— Exercise goal —
Reproduce exactly the lines from the top of the records below through the line holding "Image resolution: width=708".

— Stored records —
▽

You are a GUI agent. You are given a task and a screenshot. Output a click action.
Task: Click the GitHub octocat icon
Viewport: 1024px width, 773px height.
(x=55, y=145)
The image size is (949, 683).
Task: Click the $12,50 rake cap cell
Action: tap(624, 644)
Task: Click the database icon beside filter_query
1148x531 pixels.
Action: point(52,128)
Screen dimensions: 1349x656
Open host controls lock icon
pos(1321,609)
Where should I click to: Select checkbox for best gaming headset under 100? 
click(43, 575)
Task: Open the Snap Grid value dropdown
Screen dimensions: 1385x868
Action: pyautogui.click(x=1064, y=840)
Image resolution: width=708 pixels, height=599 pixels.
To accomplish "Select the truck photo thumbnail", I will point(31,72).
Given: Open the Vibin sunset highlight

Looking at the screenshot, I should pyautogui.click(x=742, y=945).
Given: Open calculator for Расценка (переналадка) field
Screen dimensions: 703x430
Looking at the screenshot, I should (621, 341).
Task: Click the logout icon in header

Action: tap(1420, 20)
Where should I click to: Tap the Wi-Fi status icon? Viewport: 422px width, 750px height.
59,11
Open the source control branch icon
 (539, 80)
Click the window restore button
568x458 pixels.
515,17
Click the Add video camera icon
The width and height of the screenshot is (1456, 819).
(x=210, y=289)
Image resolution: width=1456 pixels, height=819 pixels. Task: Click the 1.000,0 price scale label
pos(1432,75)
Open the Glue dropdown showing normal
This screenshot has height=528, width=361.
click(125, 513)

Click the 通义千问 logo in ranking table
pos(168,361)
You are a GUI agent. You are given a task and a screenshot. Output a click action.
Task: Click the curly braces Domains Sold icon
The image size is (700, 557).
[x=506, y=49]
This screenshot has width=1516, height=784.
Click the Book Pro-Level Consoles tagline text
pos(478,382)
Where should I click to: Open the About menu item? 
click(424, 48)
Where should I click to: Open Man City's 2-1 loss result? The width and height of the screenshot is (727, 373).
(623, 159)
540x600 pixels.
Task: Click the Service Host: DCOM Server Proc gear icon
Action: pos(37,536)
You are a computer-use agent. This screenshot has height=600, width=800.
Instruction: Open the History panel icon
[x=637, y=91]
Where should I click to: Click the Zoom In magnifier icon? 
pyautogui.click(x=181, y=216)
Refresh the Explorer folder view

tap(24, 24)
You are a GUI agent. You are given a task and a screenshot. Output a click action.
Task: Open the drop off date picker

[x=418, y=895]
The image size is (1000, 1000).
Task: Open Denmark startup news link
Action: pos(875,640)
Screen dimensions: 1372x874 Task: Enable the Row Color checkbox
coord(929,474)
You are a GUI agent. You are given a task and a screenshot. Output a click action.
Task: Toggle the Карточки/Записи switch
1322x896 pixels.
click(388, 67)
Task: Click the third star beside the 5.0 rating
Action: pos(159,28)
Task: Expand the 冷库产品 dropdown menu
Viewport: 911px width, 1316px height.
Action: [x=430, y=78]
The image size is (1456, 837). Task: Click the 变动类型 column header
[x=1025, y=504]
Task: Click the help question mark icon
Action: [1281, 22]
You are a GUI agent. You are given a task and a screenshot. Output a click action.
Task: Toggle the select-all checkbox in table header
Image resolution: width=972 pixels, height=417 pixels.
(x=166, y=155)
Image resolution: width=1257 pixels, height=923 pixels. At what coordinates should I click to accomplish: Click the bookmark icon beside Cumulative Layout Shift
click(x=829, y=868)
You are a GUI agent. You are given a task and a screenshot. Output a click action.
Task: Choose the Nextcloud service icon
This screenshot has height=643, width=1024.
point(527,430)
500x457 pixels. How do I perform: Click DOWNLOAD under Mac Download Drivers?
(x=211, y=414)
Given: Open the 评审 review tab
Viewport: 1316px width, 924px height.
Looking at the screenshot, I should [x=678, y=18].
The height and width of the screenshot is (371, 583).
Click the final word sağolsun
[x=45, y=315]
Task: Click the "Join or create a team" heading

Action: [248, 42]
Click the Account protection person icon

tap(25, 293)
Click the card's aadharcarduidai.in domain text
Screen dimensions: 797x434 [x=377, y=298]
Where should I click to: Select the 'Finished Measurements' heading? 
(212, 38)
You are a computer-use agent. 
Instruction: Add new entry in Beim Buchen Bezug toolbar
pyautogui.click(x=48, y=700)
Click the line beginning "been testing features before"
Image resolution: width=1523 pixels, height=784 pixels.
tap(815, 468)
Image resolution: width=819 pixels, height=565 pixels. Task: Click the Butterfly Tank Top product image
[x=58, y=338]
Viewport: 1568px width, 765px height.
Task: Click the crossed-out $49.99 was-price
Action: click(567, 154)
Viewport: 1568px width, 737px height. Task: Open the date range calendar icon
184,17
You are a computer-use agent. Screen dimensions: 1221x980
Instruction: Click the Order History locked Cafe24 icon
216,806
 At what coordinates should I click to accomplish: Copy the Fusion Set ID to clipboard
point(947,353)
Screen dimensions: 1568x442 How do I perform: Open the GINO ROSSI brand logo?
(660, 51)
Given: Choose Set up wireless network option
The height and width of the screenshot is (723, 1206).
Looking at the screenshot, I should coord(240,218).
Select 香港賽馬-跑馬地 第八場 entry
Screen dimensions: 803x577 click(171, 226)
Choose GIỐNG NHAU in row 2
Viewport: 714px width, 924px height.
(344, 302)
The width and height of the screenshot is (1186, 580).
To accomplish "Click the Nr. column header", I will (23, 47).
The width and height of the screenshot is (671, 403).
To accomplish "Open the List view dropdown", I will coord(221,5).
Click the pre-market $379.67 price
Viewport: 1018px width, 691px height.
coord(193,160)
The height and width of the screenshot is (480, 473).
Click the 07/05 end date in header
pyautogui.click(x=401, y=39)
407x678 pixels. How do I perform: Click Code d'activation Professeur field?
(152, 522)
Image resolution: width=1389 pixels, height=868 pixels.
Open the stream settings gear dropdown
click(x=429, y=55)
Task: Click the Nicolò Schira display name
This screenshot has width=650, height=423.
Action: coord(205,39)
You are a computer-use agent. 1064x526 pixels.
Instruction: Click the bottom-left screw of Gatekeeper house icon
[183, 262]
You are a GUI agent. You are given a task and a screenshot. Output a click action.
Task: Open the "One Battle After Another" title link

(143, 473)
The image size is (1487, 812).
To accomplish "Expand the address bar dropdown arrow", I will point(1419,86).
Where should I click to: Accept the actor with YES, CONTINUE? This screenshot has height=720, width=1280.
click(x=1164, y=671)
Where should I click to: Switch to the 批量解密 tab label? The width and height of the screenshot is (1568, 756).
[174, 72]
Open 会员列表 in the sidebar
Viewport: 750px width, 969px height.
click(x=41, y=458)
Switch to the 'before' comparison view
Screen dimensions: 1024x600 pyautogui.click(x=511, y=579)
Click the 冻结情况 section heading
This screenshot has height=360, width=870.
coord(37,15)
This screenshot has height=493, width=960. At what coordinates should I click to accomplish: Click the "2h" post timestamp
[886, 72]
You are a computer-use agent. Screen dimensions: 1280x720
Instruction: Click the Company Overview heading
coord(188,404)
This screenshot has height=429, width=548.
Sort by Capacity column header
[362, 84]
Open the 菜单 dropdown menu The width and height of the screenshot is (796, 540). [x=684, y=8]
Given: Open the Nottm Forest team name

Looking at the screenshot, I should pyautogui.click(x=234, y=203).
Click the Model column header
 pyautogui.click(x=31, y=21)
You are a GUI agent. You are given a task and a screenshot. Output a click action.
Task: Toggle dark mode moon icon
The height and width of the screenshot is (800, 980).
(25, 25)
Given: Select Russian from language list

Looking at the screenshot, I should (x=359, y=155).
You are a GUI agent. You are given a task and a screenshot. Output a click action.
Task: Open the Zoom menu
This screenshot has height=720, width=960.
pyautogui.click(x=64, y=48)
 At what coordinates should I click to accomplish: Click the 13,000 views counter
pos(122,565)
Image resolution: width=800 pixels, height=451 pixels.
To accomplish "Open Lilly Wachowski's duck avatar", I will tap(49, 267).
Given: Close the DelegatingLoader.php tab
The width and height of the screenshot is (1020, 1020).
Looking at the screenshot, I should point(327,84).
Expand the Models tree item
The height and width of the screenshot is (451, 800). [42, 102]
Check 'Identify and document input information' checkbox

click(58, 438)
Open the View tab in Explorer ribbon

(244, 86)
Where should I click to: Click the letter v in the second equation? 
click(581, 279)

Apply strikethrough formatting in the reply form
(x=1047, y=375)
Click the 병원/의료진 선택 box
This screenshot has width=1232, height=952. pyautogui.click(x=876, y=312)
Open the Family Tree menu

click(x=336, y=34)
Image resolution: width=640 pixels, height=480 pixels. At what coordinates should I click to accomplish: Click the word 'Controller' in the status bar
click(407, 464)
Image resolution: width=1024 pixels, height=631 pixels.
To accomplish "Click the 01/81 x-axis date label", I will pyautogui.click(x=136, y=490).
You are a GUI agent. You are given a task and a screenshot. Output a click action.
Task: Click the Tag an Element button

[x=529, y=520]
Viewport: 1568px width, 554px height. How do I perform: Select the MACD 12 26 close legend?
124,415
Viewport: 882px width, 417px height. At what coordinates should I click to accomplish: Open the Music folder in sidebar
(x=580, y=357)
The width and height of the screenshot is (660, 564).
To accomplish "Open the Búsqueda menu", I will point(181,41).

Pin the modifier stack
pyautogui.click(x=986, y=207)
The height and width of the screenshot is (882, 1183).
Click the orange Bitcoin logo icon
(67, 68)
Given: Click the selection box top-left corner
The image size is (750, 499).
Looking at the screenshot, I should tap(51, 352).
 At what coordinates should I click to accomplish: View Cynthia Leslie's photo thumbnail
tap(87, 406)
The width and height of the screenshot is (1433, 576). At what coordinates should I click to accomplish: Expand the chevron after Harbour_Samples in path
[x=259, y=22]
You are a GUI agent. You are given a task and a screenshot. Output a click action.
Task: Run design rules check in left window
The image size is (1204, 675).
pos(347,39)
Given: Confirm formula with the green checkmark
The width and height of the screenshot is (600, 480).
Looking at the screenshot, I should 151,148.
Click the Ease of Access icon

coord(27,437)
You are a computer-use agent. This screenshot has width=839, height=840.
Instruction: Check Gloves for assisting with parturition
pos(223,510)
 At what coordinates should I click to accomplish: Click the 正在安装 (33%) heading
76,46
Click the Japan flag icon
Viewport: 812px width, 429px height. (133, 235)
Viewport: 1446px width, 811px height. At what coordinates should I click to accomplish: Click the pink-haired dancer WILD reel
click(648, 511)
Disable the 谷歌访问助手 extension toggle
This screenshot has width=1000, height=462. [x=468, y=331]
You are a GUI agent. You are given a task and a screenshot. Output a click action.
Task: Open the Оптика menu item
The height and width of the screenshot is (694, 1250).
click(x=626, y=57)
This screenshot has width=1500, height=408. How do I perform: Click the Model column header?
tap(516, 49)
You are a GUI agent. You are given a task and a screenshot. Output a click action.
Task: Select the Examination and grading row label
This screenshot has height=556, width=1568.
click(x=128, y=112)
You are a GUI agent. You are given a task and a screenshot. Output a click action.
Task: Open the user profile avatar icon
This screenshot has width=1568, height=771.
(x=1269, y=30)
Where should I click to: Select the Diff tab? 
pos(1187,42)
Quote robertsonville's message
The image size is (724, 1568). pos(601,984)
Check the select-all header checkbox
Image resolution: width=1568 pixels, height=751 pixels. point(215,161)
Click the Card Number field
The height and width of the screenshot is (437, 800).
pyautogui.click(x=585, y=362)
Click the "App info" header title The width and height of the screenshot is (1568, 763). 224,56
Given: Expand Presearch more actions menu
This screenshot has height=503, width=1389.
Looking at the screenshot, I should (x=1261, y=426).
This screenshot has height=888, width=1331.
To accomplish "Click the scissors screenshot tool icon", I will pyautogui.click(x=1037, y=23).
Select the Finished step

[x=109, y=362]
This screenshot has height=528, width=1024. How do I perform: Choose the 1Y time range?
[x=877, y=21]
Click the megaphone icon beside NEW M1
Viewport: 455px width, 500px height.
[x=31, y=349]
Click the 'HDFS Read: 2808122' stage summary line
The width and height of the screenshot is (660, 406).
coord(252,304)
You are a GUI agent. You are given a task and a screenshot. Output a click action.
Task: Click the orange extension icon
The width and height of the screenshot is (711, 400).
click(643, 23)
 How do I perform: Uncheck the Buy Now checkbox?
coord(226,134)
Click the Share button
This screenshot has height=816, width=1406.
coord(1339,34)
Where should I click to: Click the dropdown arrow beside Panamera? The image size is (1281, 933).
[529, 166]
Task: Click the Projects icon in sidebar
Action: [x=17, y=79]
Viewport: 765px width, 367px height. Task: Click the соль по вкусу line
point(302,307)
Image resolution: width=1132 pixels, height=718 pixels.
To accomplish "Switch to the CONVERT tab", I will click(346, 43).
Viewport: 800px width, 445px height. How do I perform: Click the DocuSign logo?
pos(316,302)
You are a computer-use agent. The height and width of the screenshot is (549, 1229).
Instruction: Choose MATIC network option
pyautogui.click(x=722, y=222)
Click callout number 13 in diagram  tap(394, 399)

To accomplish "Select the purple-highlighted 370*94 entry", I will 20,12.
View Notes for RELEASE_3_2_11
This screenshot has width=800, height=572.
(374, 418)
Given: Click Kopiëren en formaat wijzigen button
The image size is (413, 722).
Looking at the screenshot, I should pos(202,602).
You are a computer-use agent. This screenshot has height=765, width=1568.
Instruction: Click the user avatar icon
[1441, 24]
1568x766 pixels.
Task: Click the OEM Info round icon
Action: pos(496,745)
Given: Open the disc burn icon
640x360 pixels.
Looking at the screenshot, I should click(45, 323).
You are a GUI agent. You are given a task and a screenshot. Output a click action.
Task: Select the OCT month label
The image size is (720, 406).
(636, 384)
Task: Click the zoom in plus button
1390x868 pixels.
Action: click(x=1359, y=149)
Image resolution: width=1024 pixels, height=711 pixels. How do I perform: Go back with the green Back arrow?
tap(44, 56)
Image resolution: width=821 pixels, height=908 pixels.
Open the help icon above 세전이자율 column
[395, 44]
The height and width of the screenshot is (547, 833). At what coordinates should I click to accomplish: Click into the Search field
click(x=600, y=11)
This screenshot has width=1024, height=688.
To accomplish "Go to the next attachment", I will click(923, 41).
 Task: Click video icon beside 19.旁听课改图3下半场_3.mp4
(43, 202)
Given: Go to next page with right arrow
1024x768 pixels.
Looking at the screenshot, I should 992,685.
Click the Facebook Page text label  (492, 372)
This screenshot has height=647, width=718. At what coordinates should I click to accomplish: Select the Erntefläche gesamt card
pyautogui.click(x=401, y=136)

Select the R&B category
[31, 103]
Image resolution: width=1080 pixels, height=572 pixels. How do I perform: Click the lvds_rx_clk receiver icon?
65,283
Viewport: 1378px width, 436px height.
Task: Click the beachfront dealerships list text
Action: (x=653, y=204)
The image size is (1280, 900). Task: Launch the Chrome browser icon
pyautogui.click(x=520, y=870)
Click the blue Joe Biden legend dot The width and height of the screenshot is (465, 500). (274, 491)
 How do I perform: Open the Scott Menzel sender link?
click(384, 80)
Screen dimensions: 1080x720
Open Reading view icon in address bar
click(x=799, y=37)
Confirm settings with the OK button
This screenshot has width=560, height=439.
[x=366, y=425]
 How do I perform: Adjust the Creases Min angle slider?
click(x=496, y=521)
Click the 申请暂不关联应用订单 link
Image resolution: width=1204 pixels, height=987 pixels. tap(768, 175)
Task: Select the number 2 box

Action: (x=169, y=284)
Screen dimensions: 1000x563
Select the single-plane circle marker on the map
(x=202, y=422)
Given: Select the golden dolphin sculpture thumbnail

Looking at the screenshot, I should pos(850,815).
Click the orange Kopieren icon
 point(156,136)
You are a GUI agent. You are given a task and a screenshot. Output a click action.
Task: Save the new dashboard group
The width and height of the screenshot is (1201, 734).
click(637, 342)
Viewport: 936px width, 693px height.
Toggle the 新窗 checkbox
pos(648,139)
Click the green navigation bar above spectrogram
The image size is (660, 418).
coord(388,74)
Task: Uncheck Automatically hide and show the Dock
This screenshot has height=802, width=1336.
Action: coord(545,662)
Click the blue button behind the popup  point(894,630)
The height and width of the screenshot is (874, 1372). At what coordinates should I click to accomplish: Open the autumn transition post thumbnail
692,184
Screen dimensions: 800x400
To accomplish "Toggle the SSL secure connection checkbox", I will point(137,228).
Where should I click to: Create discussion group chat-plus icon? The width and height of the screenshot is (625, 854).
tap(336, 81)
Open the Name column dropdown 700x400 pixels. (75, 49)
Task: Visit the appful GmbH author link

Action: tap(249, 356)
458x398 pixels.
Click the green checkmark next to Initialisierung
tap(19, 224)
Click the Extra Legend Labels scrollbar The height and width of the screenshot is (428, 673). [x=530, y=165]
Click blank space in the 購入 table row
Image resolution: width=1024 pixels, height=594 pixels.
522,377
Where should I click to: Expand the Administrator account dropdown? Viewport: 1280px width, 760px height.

△

— Answer section —
You are a GUI agent. You are given a task and a screenshot. Output a click action.
Task: Click the GitHub octocat icon
Viewport: 1024px width, 773px height.
(x=55, y=145)
The image size is (949, 683).
Task: Click the $12,50 rake cap cell
Action: tap(624, 644)
Task: Click the database icon beside filter_query
1148x531 pixels.
Action: point(52,128)
Screen dimensions: 1349x656
Open host controls lock icon
pos(1321,609)
Where should I click to: Select checkbox for best gaming headset under 100? 
click(43, 575)
Task: Open the Snap Grid value dropdown
Screen dimensions: 1385x868
Action: pyautogui.click(x=1064, y=840)
Image resolution: width=708 pixels, height=599 pixels.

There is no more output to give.